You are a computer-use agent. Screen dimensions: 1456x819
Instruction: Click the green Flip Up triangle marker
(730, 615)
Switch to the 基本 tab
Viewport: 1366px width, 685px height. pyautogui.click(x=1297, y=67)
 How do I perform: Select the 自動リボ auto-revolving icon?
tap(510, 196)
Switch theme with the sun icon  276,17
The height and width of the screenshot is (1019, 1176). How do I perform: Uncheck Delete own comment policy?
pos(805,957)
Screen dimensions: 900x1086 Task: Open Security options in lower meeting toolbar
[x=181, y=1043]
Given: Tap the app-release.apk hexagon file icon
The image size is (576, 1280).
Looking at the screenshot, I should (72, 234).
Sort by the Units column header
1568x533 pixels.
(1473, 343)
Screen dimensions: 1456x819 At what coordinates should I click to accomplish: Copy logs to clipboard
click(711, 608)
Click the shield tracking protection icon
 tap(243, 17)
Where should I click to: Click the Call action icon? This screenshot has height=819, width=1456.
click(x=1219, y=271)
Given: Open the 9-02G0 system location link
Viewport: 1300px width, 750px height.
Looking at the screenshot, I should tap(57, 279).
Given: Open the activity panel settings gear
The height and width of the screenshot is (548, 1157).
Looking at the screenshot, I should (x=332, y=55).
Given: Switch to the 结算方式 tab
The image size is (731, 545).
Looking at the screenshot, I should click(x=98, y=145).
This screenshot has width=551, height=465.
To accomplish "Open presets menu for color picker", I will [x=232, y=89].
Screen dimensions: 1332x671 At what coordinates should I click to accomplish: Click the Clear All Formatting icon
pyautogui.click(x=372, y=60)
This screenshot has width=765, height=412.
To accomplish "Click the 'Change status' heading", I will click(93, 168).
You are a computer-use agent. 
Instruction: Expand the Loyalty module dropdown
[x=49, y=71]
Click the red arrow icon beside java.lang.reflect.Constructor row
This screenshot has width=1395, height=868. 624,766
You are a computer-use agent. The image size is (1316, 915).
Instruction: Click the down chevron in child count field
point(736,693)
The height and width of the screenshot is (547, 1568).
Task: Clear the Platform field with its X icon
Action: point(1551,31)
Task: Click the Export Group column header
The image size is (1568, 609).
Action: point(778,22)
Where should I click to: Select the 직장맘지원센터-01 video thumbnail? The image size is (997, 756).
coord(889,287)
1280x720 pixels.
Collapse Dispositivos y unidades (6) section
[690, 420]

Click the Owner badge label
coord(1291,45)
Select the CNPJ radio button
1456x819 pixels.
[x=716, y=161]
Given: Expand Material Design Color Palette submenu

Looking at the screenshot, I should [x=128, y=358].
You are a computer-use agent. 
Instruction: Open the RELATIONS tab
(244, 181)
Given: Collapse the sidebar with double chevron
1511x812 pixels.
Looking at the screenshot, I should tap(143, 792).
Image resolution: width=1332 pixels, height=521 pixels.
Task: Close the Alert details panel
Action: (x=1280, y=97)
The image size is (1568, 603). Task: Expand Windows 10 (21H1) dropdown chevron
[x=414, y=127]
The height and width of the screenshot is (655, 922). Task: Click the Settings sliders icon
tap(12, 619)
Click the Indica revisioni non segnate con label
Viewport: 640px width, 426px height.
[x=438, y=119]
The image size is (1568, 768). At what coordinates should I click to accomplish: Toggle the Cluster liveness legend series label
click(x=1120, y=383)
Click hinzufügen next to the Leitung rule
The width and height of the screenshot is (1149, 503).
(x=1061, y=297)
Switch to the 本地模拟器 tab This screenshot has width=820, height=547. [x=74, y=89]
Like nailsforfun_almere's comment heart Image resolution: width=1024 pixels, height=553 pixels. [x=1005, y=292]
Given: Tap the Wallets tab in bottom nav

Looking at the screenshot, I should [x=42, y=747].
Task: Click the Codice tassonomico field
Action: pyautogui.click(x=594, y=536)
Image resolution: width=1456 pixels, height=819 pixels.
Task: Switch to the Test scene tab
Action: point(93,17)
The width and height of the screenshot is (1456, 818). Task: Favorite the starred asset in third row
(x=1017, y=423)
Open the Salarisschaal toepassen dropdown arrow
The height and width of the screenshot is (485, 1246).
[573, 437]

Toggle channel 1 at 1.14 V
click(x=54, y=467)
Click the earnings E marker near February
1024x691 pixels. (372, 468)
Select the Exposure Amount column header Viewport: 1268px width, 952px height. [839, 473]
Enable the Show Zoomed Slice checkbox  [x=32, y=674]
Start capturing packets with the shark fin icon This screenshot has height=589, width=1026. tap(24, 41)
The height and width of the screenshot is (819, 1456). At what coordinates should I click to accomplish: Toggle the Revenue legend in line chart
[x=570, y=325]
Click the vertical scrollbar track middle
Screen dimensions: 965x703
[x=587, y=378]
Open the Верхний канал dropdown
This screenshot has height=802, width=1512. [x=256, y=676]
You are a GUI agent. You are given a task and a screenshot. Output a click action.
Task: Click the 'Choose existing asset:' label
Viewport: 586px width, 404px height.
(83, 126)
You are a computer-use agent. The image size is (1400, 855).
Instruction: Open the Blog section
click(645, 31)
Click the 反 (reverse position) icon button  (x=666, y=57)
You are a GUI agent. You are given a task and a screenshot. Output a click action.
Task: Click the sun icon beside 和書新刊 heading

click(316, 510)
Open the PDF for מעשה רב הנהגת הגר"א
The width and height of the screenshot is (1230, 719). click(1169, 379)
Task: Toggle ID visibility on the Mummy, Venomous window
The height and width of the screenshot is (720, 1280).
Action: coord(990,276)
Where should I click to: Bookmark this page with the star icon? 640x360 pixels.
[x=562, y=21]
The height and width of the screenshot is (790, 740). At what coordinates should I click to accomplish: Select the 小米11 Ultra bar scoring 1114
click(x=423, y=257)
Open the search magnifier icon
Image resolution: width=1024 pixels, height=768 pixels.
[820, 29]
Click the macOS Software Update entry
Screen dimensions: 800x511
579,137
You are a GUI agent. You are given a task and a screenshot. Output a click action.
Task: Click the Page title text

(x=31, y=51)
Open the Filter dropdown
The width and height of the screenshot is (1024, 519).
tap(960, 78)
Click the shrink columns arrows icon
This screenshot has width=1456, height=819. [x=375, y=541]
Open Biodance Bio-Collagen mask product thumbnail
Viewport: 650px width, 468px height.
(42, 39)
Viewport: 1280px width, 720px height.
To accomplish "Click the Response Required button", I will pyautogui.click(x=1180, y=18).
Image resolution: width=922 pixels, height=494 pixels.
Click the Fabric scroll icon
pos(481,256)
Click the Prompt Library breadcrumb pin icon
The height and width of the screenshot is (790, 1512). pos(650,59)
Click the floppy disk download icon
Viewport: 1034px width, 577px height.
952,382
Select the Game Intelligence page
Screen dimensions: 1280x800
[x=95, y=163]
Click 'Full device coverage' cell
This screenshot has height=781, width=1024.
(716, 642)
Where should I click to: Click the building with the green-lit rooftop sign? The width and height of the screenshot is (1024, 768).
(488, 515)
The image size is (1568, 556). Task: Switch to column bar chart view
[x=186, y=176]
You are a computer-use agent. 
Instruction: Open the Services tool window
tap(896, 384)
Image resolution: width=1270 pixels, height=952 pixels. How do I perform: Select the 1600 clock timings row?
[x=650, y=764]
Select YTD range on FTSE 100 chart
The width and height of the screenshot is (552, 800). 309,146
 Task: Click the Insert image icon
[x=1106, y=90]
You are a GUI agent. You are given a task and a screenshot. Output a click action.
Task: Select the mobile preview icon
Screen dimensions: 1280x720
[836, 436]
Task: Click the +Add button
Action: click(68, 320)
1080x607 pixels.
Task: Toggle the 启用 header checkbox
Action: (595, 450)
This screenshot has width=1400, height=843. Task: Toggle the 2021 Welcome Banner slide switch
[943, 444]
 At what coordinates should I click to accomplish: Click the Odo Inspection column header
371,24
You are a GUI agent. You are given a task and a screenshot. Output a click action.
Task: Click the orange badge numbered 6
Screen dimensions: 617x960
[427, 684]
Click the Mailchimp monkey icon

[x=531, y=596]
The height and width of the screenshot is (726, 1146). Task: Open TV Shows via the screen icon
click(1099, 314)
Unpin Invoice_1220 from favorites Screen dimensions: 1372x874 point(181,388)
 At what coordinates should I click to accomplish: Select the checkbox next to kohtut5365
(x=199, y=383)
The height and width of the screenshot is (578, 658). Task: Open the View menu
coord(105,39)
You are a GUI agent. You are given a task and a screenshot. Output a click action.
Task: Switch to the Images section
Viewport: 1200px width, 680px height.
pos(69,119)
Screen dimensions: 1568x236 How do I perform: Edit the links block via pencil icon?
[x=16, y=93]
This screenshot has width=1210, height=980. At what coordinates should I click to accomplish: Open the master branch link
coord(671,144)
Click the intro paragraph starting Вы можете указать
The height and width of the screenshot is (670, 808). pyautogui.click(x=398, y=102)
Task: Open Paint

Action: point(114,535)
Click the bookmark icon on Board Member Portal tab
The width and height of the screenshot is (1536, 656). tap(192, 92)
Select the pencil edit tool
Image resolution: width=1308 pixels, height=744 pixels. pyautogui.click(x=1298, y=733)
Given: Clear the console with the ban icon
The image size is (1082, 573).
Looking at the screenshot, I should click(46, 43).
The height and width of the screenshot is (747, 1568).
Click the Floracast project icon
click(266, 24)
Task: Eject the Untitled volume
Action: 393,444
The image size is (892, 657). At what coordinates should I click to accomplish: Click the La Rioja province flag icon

• **AIM**
Put every line from the one containing "next to kohtut5365" down to the last line of the records into a numbered list, leaving out blank lines.

• **CORRECT RESPONSE**
1.  At what coordinates should I click to accomplish: Select the checkbox next to kohtut5365
2. (x=199, y=383)
3. The height and width of the screenshot is (578, 658). Task: Open the View menu
4. coord(105,39)
5. You are a GUI agent. You are given a task and a screenshot. Output a click action.
6. Task: Switch to the Images section
7. Viewport: 1200px width, 680px height.
8. pos(69,119)
9. Screen dimensions: 1568x236 How do I perform: Edit the links block via pencil icon?
10. [x=16, y=93]
11. This screenshot has width=1210, height=980. At what coordinates should I click to accomplish: Open the master branch link
12. coord(671,144)
13. Click the intro paragraph starting Вы можете указать
14. The height and width of the screenshot is (670, 808). pyautogui.click(x=398, y=102)
15. Task: Open Paint
16. Action: point(114,535)
17. Click the bookmark icon on Board Member Portal tab
18. The width and height of the screenshot is (1536, 656). tap(192, 92)
19. Select the pencil edit tool
20. Image resolution: width=1308 pixels, height=744 pixels. pyautogui.click(x=1298, y=733)
21. Given: Clear the console with the ban icon
22. The image size is (1082, 573).
23. Looking at the screenshot, I should click(46, 43).
24. The height and width of the screenshot is (747, 1568).
25. Click the Floracast project icon
26. click(266, 24)
27. Task: Eject the Untitled volume
28. Action: 393,444
29. The image size is (892, 657). At what coordinates should I click to accomplish: Click the La Rioja province flag icon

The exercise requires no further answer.